ドルコスト平均法で起こりうる弊害

 筆者も、ドルコスト平均法に従う投資が、積立投資のルールとして実行しやすいことの長所を認めなくはない。ただし、これは、一定間隔・一定額での積立が貯蓄・投資として実行しやすいルールだというだけで、既に投資した投資対象のリスクが低下するというような投資上の「有利」をもたらすものではない。

 問題は、有利でないものを有利だと過大評価すると弊害の可能性を見落とすことだ。

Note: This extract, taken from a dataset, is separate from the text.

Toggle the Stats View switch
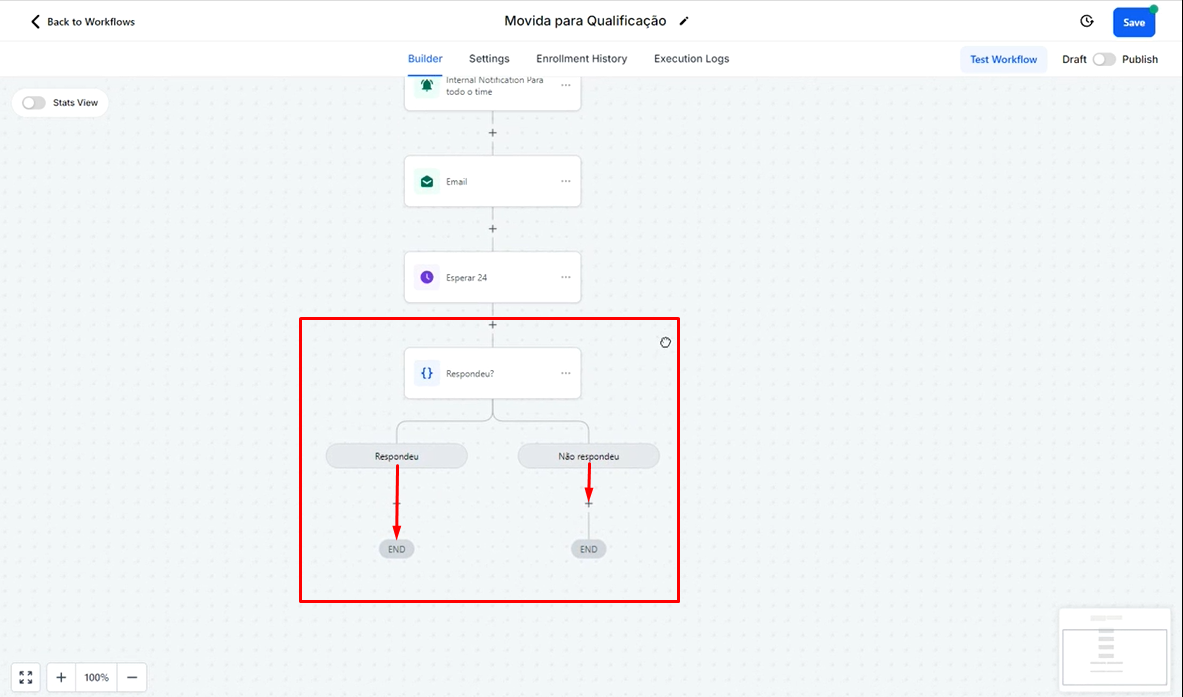1183x697 pixels. 34,103
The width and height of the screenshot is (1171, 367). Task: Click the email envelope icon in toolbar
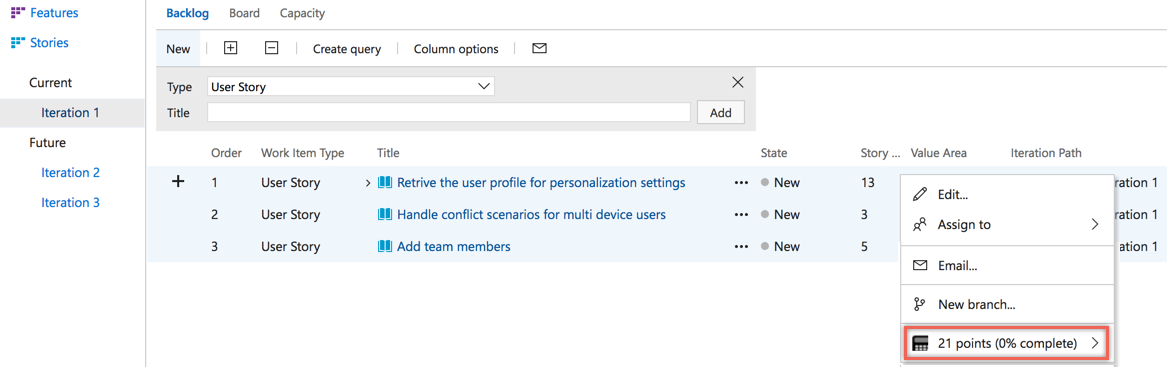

投資家にとって害となり得るケースを説明しよう。

 ドルコスト平均法で起こりうる弊害をまとめると以下の3つだ。

1:機会損失の発生
2:支払い手数料の増加
3:一つの対象に対する集中投資によるリスク増加

 順に説明しよう。

1:機会損失の発生

 1番目の弊害として、ドルコスト平均法による投資は、十分な運用資金がある場合に、機会損失につながることがあることを挙げよう。

 勘のいい読者は、先の120万円の一括投資と比較した場合の、毎月1万円ずつ10年間で120万円投資するケースのばかばかしさに気づかれたのではないかと思うが、「将来は不確実でリスクがあるとしても、リターンは有利だと思って投資する」という理由で投資するのだから、その時点時点で、投資家が自分にとって最適だと思う金額を投資している状態が意志決定としてはベストなのであり、ドルコスト平均法によって、この状態の達成が遅れるなら、その間の投資金額不足は、機会損失として理解すべきだ。

 もちろん、その間、当初の平均的な予想と異なって、株価や基準価額などが大幅に下落することはあり得るが、それは、結果論であって、意思決定の正しい評価法ではない。